The art direction and graphics are simply beautiful, reminding me of the classic Batman: The Animated Series title cards displayed before episodes begin. Dark grays and blacks permeate every inch of Inside, but it is still easy to see what is happening on screen. The atmosphere is palpable, with danger lurking around every corner and taking new and interesting shapes every several minutes. The lack of background music only adds to the wonder and surreal aesthetic, while sound effects for actions and the occasional cue punctuate the mood.

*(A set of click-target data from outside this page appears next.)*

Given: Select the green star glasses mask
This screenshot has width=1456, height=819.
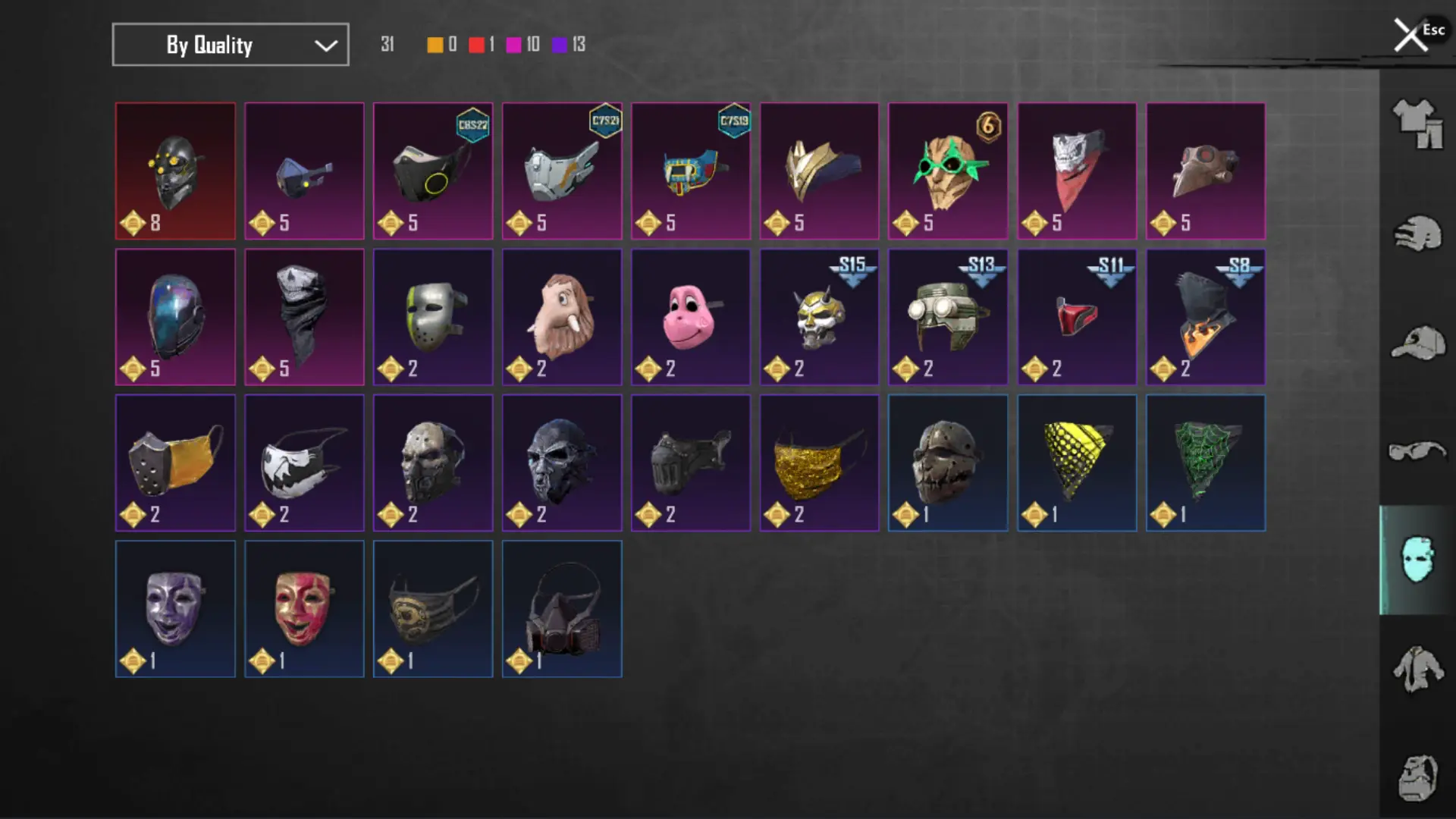Looking at the screenshot, I should click(x=949, y=171).
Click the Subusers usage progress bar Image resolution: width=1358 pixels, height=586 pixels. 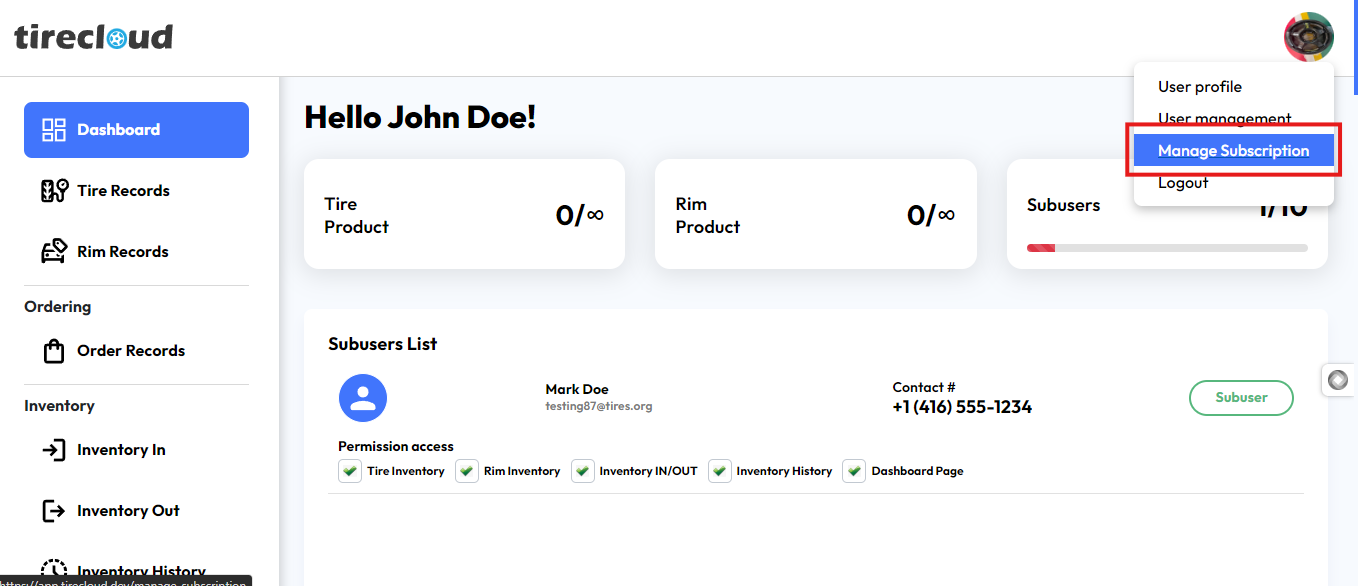(x=1167, y=247)
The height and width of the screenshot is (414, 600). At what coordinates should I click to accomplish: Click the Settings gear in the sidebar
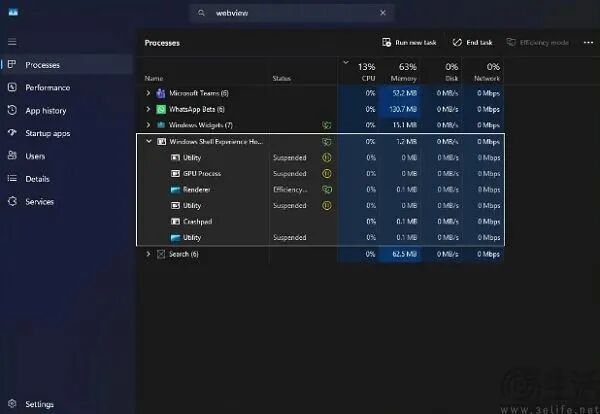tap(12, 404)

Along with the ever shifting dangers of this macabre world, the gameplay mechanics change and adapt in stride. While the types of puzzles and challenges the young boy faces can be attributed to two basic concepts of timing and simple physics, the way they are delivered varies. For instance, early in the game it is practiced to push and pull objects in order to reach higher or farther vantages. Later, it is expounded upon with additional methods of solving puzzles like pushing a hanging log to the right position, setting off a propelled block, jumping to hit a button to activate something else, while making it back to the objective before the cycles end. The change in gameplay mechanics and ways to lose your life keep the game fresh and it never feels like you’re just doing the same thing over and over.
My favorite part of the game takes place in an area that requires 19 people to stand on a pressure plate to unlock a gate. This is accomplished by using the mind control helmets scattered about the world to manipulate the brain dead people that stand around like lifeless androids. Utilizing their help, the young boy can accomplish tasks he couldn’t before such as pulling or pushing heavier objects, getting a jump boost by being propelled by his mind-controlled crowd, or land safely from a fall that would have normally killed him by landing in their arms.
While Inside is now almost two years old, the port to the Switch is nothing but spectacular. While playing through the game in the couple of hours it provides, the game ran smoothly. There were no hiccups or glitches or bugs of any sort. There is a big advantage to playing the title on the big screen with the Switch in the dock, however. I felt the image and art was better represented on the television rather than the Switch screen itself. This doesn’t take away from the fact that the natively running hardware isn’t pretty to look at, it definitely is, but there is a noticeable difference when comparing the two options.
While the game is short, the journey is worth it. The art is breathtaking and the gameplay is fun and unique, with some puzzles and enemy encounters that might make you think for a minute before a successful solution or escape. There are several hidden glowing orbs in hard to reach places that can trigger the alternate ending if all are found in a single playthrough. This is a welcome addition, but the immediate replay value is still pretty low for Inside. That being said, this title is a great revisit every couple of years for the art and presentation alone. Once the adventure has been experienced, you’ll be thinking about it constantly, which is enough to warrant a purchase, especially if you have never experienced Playdead’s fantastic title.